Problem description | Give an exact copy of the line that has "Image resolution: width=800" and of every line below it, through the last, with nothing else.

[Collected data]
┌──
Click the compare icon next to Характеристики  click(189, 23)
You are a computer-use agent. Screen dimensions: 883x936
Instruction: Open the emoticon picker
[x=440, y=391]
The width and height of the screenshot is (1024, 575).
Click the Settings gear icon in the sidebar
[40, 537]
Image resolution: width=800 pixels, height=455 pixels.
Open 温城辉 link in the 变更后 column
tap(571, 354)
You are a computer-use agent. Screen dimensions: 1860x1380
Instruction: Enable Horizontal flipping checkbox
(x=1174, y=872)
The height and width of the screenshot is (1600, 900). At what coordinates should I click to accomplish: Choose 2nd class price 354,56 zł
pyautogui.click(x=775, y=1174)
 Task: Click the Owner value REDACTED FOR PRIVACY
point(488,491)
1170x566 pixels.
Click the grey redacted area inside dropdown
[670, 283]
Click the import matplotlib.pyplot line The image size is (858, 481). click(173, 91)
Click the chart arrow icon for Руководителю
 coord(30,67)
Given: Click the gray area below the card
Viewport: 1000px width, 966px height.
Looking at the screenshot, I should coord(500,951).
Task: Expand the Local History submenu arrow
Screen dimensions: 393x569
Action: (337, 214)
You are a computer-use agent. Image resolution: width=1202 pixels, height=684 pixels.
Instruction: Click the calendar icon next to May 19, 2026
└──
Result |
Image resolution: width=800 pixels, height=455 pixels.
Open 温城辉 link in the 变更后 column
tap(571, 354)
You are a computer-use agent. Screen dimensions: 1860x1380
Instruction: Enable Horizontal flipping checkbox
(x=1174, y=872)
The height and width of the screenshot is (1600, 900). At what coordinates should I click to accomplish: Choose 2nd class price 354,56 zł
pyautogui.click(x=775, y=1174)
 Task: Click the Owner value REDACTED FOR PRIVACY
point(488,491)
1170x566 pixels.
Click the grey redacted area inside dropdown
[670, 283]
Click the import matplotlib.pyplot line The image size is (858, 481). click(173, 91)
Click the chart arrow icon for Руководителю
 coord(30,67)
Given: Click the gray area below the card
Viewport: 1000px width, 966px height.
Looking at the screenshot, I should coord(500,951).
Task: Expand the Local History submenu arrow
Screen dimensions: 393x569
Action: (337, 214)
You are a computer-use agent. Image resolution: width=1202 pixels, height=684 pixels.
Instruction: Click the calendar icon next to May 19, 2026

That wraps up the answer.